Duterte's comments also come days after President Donald Trump had a "very friendly conversation" with the Philippines president. That phone call resulted in an invitation for Duterte, who is accused of ordering the deaths of thousands of Filipinos in the nation's violent war on drugs, to visit the White House.

The invitation alarmed international human rights groups. During his campaign for president, Duterte promised a "bloody war" against criminals and said he'd kill 100,000 of them in his first six months in office. He also vowed to reintroduce capital punishment for a range of crimes, including drugs, rape and murder.

Human Rights Watch has urged Trump to hold Duterte accountable on his visit, saying the U.S. has an "obligation" because of the "brutally violent deaths of thousands of Filipinos" in the country's ongoing drug war. Unlike President Barack Obama, Trump has not criticized the deaths.

What you have to do> Reproduce word for word the part of the passage about Duterte's White House invitation between "Duterte's comments also" and "the White House.", inclusive.

Dataset extract>
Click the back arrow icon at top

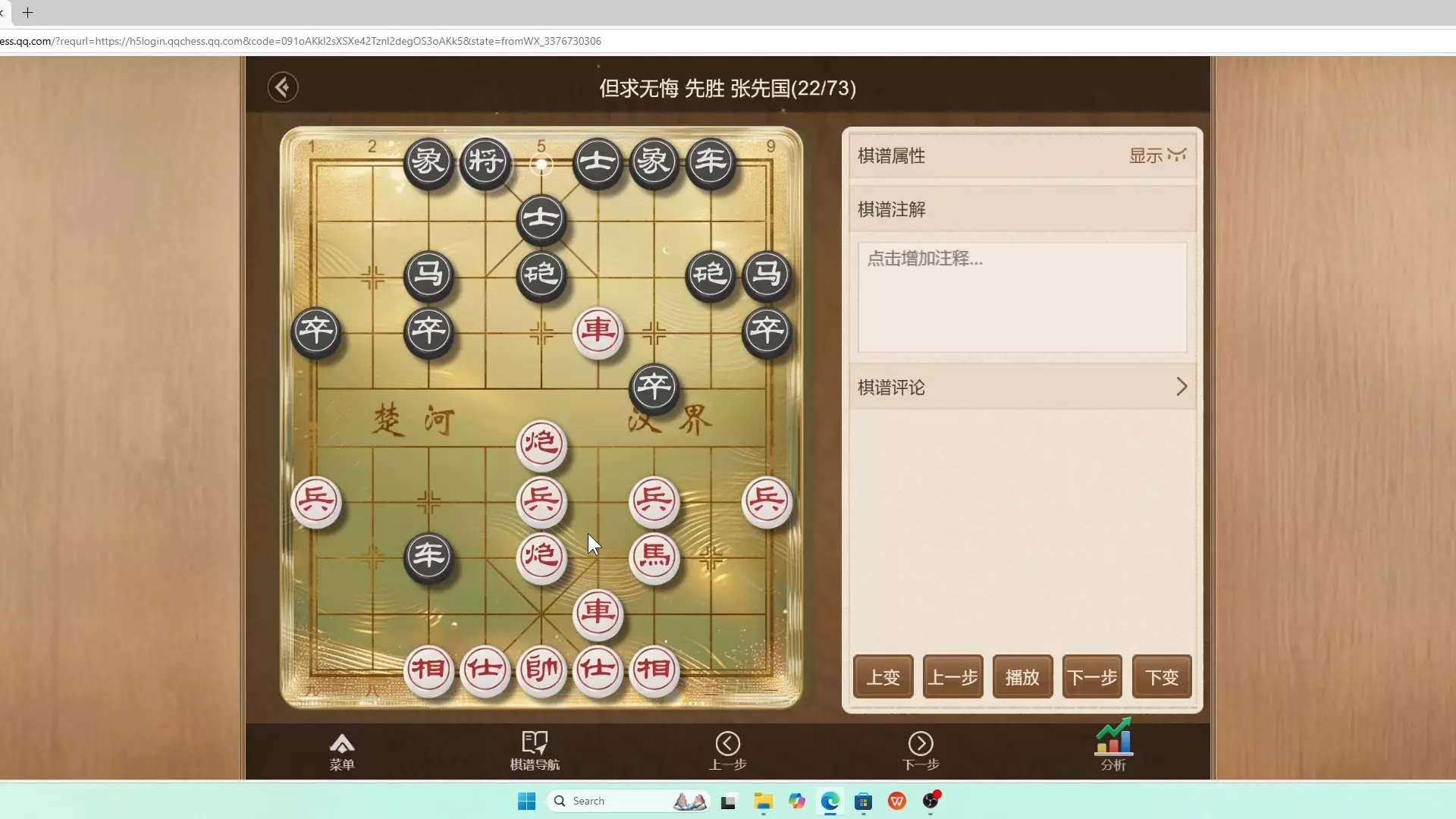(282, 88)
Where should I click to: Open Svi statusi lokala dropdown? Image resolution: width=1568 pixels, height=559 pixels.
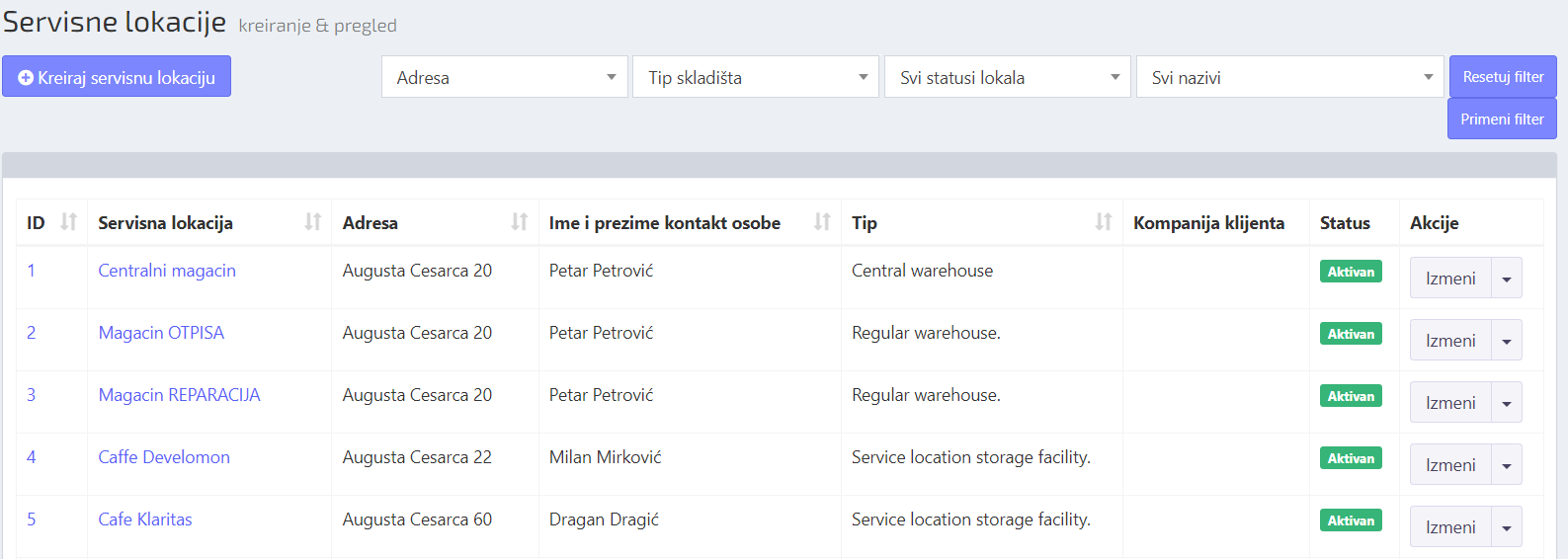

Final result>
Duterte's comments also come days after President Donald Trump had a "very friendly conversation" with the Philippines president. That phone call resulted in an invitation for Duterte, who is accused of ordering the deaths of thousands of Filipinos in the nation's violent war on drugs, to visit the White House.